:: Materials provided ::
────────────────

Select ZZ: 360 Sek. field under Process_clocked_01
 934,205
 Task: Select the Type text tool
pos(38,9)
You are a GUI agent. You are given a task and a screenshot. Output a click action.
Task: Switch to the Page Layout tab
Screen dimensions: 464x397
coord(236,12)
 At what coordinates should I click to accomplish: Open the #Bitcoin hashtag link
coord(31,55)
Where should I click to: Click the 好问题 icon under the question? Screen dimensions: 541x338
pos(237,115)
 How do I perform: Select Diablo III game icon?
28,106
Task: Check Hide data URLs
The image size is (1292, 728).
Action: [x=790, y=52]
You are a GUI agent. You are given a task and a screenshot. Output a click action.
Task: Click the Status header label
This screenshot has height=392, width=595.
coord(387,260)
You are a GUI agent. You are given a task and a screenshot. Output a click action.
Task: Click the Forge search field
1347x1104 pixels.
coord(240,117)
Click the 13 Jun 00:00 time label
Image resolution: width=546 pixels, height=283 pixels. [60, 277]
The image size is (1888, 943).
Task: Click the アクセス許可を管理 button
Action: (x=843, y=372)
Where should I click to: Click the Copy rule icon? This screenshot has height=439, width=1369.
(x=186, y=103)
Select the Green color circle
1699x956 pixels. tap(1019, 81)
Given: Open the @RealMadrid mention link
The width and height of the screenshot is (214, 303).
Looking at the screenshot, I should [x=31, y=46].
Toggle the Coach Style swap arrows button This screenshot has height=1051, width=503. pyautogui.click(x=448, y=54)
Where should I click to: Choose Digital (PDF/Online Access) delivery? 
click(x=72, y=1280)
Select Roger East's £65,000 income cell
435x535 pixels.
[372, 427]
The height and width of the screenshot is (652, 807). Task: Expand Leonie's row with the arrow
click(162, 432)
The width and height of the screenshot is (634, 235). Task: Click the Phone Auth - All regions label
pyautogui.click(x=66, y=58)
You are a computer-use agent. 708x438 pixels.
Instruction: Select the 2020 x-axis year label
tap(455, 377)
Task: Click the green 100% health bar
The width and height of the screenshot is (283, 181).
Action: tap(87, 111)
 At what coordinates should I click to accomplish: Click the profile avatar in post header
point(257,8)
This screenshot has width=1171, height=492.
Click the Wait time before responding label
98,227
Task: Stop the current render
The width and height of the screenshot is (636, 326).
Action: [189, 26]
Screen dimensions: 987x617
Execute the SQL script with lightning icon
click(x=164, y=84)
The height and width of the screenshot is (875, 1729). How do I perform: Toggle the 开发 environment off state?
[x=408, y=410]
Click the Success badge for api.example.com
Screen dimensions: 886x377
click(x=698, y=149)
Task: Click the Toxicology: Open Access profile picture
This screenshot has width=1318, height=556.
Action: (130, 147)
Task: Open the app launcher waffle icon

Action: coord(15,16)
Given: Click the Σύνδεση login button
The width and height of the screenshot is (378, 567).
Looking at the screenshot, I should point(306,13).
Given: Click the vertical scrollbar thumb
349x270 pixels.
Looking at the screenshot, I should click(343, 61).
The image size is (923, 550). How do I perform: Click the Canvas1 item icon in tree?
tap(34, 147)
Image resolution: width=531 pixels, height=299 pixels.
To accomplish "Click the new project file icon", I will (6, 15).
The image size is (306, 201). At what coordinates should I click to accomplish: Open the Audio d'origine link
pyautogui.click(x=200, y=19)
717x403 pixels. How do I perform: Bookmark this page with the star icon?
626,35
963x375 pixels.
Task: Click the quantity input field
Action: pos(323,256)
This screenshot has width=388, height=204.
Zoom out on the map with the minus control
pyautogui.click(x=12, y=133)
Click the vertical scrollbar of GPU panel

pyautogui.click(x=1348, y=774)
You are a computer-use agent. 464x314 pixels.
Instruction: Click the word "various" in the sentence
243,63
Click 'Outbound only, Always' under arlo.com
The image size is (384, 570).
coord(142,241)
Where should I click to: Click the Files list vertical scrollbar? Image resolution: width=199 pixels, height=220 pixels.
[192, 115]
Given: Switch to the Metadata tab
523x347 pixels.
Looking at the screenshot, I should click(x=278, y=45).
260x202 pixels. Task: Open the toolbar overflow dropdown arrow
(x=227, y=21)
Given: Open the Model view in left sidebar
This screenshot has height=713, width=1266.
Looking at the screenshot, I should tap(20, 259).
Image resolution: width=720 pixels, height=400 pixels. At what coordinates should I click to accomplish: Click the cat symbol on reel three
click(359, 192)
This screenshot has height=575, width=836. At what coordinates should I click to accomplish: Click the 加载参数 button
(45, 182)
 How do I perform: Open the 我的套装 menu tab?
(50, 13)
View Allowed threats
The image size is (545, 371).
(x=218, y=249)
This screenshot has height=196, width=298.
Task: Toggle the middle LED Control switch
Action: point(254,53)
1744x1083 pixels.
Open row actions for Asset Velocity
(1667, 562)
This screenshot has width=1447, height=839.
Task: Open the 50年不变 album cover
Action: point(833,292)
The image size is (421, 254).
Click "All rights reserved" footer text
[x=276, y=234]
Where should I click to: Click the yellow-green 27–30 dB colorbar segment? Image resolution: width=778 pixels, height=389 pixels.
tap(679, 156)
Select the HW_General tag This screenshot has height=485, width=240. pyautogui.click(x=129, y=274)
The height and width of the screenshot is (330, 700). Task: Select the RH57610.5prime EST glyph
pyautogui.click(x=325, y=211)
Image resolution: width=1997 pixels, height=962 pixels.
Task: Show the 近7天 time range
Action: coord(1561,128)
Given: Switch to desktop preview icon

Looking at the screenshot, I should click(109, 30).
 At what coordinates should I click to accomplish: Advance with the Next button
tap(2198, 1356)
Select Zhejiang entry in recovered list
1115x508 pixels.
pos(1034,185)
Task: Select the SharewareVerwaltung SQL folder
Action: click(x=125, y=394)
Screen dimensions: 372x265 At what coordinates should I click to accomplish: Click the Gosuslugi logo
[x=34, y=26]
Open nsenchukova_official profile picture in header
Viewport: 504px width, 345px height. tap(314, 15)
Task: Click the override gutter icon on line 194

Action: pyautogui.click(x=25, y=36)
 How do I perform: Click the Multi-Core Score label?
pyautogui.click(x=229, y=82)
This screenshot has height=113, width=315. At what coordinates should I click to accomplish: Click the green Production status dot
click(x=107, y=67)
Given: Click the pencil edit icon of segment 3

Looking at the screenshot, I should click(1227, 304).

────────────────

:: Your objective ::
Copy out, word for word, every line of the records from the very first one through the line holding "click(162, 432)", both ends included.

:: Exercise answer ::
Select ZZ: 360 Sek. field under Process_clocked_01
 934,205
 Task: Select the Type text tool
pos(38,9)
You are a GUI agent. You are given a task and a screenshot. Output a click action.
Task: Switch to the Page Layout tab
Screen dimensions: 464x397
coord(236,12)
 At what coordinates should I click to accomplish: Open the #Bitcoin hashtag link
coord(31,55)
Where should I click to: Click the 好问题 icon under the question? Screen dimensions: 541x338
pos(237,115)
 How do I perform: Select Diablo III game icon?
28,106
Task: Check Hide data URLs
The image size is (1292, 728).
Action: [x=790, y=52]
You are a GUI agent. You are given a task and a screenshot. Output a click action.
Task: Click the Status header label
This screenshot has height=392, width=595.
coord(387,260)
You are a GUI agent. You are given a task and a screenshot. Output a click action.
Task: Click the Forge search field
1347x1104 pixels.
coord(240,117)
Click the 13 Jun 00:00 time label
Image resolution: width=546 pixels, height=283 pixels. [60, 277]
The image size is (1888, 943).
Task: Click the アクセス許可を管理 button
Action: (x=843, y=372)
Where should I click to: Click the Copy rule icon? This screenshot has height=439, width=1369.
(x=186, y=103)
Select the Green color circle
1699x956 pixels. tap(1019, 81)
Given: Open the @RealMadrid mention link
The width and height of the screenshot is (214, 303).
Looking at the screenshot, I should [x=31, y=46].
Toggle the Coach Style swap arrows button This screenshot has height=1051, width=503. pyautogui.click(x=448, y=54)
Where should I click to: Choose Digital (PDF/Online Access) delivery? 
click(x=72, y=1280)
Select Roger East's £65,000 income cell
435x535 pixels.
[372, 427]
The height and width of the screenshot is (652, 807). Task: Expand Leonie's row with the arrow
click(162, 432)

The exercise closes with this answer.